_YOUR GOAL_
Beginning at the line that contains "The width and", output each line exactly through the end of the records, and drop any pictures.

_Entries taken from a collection_
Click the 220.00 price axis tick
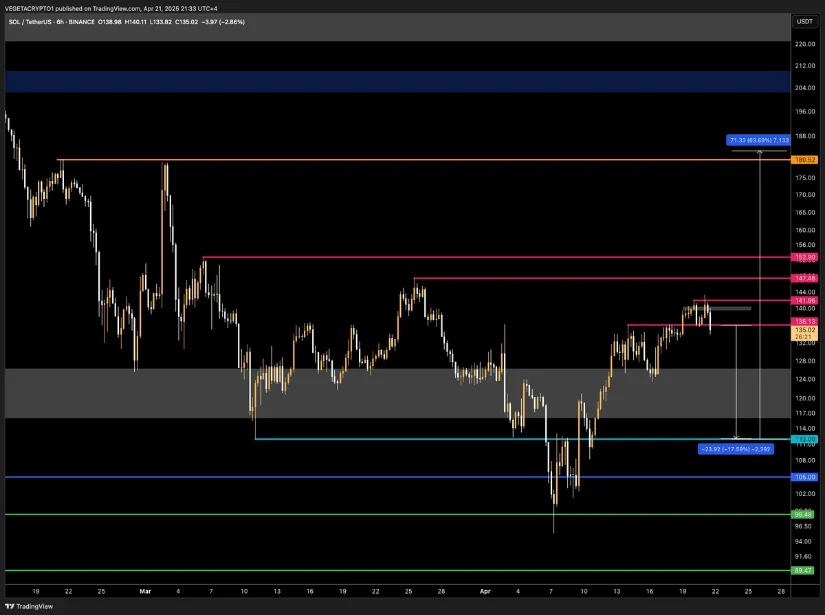Image resolution: width=825 pixels, height=615 pixels. coord(804,45)
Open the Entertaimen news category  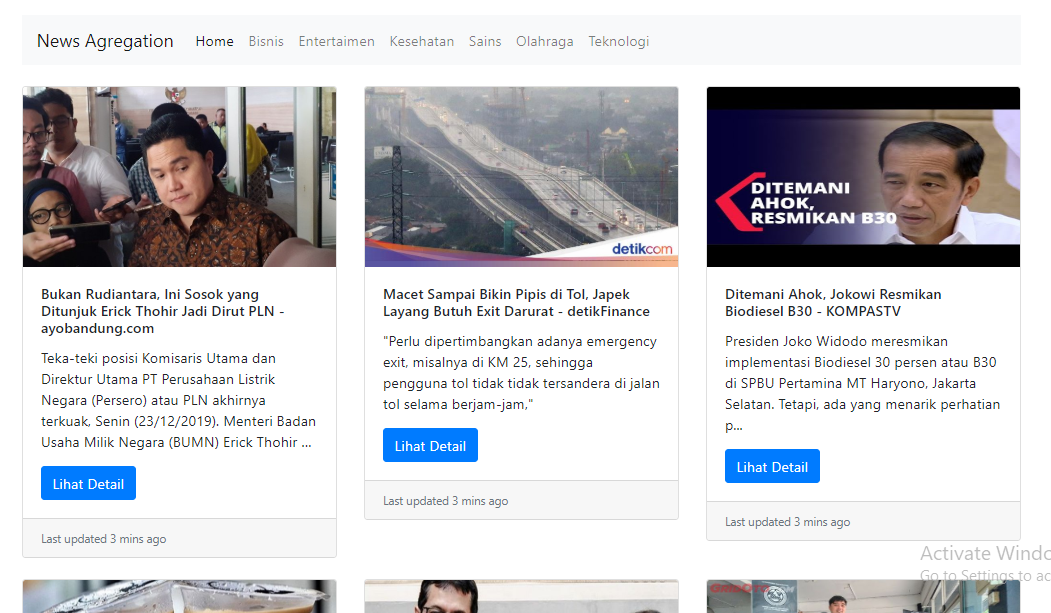click(336, 41)
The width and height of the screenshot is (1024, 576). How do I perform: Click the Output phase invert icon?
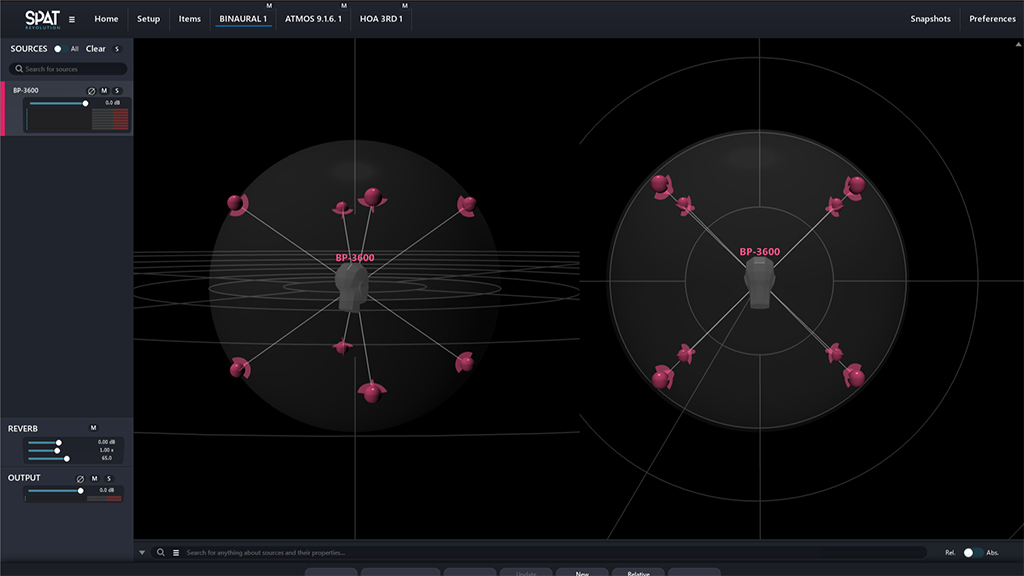pos(82,479)
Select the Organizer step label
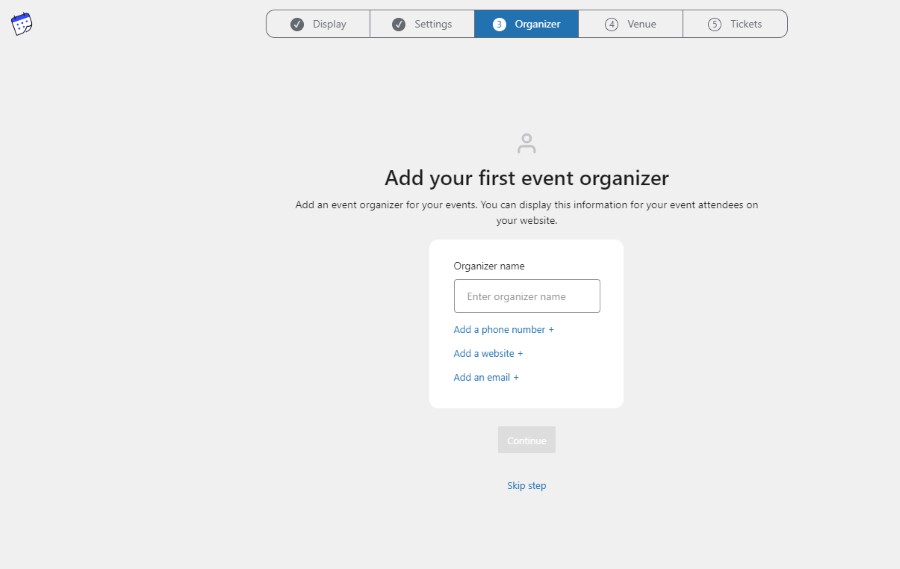This screenshot has height=569, width=900. click(537, 24)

_RESPONSE TO THE TASK_
The width and height of the screenshot is (1024, 576). How do I perform: Click the Output phase invert icon?
pos(82,479)
Select the Organizer step label
This screenshot has height=569, width=900. click(537, 24)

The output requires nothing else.